The modules in the system for estimating the maximum output of the thermal power generating unit in real time based on the coal quantity data in the embodiment are in one-to-one correspondence with the steps in the method for estimating the maximum output of the thermal power generating unit in real time based on the coal quantity data in the embodiment one, and are not described repeatedly here.
According to the method, the relation model between the total coal quantity and the machine output is built based on the linear relation between the real-time active power and the real-time total coal quantity of the machine set, after the relation model is obtained, the function of dynamically evaluating and correcting the maximum output of the machine set by monitoring the total coal quantity of the machine set is achieved, the problem that the existing power grid dispatching auxiliary system cannot predict the information in advance, overestimate the output of the machine set can occur, the whole power grid peak regulation condition is affected due to the fact that the machine set cannot finish peak regulation tasks is solved, the maximum output capacity of the machine set is mastered in real time, and reference basis is provided for power grid peak regulation and machine set standby.
Example III
The present embodiment provides a computer readable storage medium having stored thereon a computer program which, when executed by a processor, performs the steps in the method for estimating the maximum output of a thermal power generating unit in real time based on coal amount data as described in the above embodiment.

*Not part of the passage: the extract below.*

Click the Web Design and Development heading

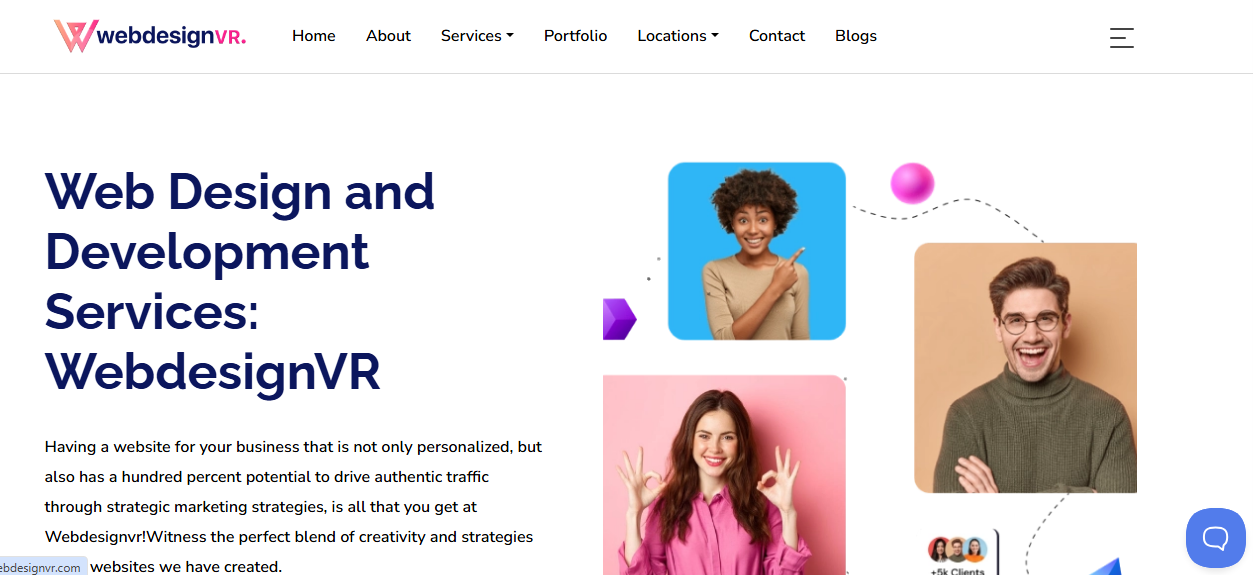click(240, 281)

According to the method, the relation model between the total coal quantity and the machine output is built based on the linear relation between the real-time active power and the real-time total coal quantity of the machine set, after the relation model is obtained, the function of dynamically evaluating and correcting the maximum output of the machine set by monitoring the total coal quantity of the machine set is achieved, the problem that the existing power grid dispatching auxiliary system cannot predict the information in advance, overestimate the output of the machine set can occur, the whole power grid peak regulation condition is affected due to the fact that the machine set cannot finish peak regulation tasks is solved, the maximum output capacity of the machine set is mastered in real time, and reference basis is provided for power grid peak regulation and machine set standby.
Example IV
The embodiment provides a computer device, which comprises a memory, a processor and a computer program stored on the memory and capable of running on the processor, wherein the processor realizes the steps in the method for evaluating the maximum output of the thermal power generating unit in real time based on the coal quantity data according to the embodiment when executing the program.

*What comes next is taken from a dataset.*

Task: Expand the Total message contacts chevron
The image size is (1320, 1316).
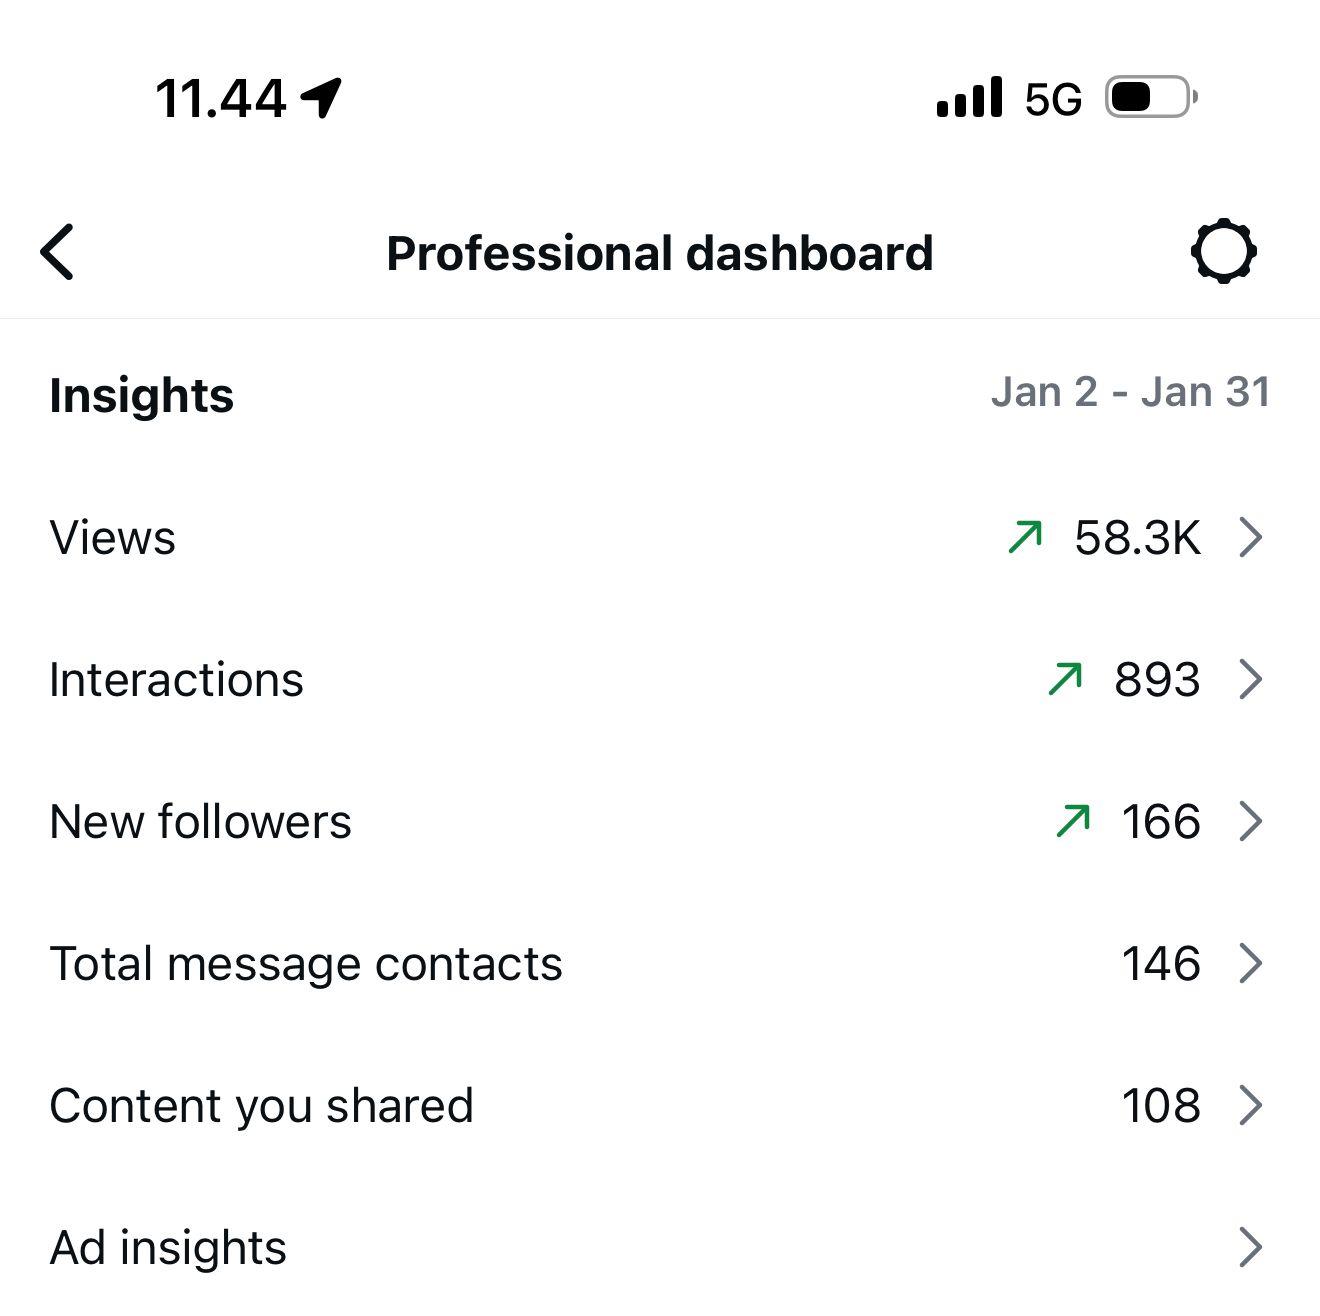Action: click(x=1250, y=963)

According to the method, the relation model between the total coal quantity and the machine output is built based on the linear relation between the real-time active power and the real-time total coal quantity of the machine set, after the relation model is obtained, the function of dynamically evaluating and correcting the maximum output of the machine set by monitoring the total coal quantity of the machine set is achieved, the problem that the existing power grid dispatching auxiliary system cannot predict the information in advance, overestimate the output of the machine set can occur, the whole power grid peak regulation condition is affected due to the fact that the machine set cannot finish peak regulation tasks is solved, the maximum output capacity of the machine set is mastered in real time, and reference basis is provided for power grid peak regulation and machine set standby.
It will be appreciated by those skilled in the art that embodiments of the present invention may be provided as a method, system, or computer program product. Accordingly, the present invention may take the form of a hardware embodiment, a software embodiment, or an embodiment combining software and hardware aspects. Furthermore, the present invention may take the form of a computer program product embodied on one or more computer-usable storage media (including, but not limited to, magnetic disk storage, optical storage, and the like) having computer-usable program code embodied therein.

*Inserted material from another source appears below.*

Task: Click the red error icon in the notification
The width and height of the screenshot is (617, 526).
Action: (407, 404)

The present invention is described with reference to flowchart illustrations and/or block diagrams of methods, apparatus (systems) and computer program products according to embodiments of the invention. It will be understood that each flow and/or block of the flowchart illustrations and/or block diagrams, and combinations of flows and/or blocks in the flowchart illustrations and/or block diagrams, can be implemented by computer program instructions. These computer program instructions may be provided to a processor of a general purpose computer, special purpose computer, embedded processor, or other programmable data processing apparatus to produce a machine, such that the instructions, which execute via the processor of the computer or other programmable data processing apparatus, create means for implementing the functions specified in the flowchart flow or flows and/or block diagram block or blocks.
These computer program instructions may also be stored in a computer-readable memory that can direct a computer or other programmable data processing apparatus to function in a particular manner, such that the instructions stored in the computer-readable memory produce an article of manufacture including instruction means which implement the function specified in the flowchart flow or flows and/or block diagram block or blocks.
These computer program instructions may also be loaded onto a computer or other programmable data processing apparatus to cause a series of operational steps to be performed on the computer or other programmable apparatus to produce a computer implemented process such that the instructions which execute on the computer or other programmable apparatus provide steps for implementing the functions specified in the flowchart flow or flows and/or block diagram block or blocks.
Those skilled in the art will appreciate that implementing all or part of the above-described methods in accordance with the embodiments may be accomplished by way of a computer program stored on a computer readable storage medium, which when executed may comprise the steps of the embodiments of the methods described above. The storage medium may be a magnetic disk, an optical disk, a Read-Only Memory (ROM), a Random access Memory (Random AccessMemory, RAM), or the like.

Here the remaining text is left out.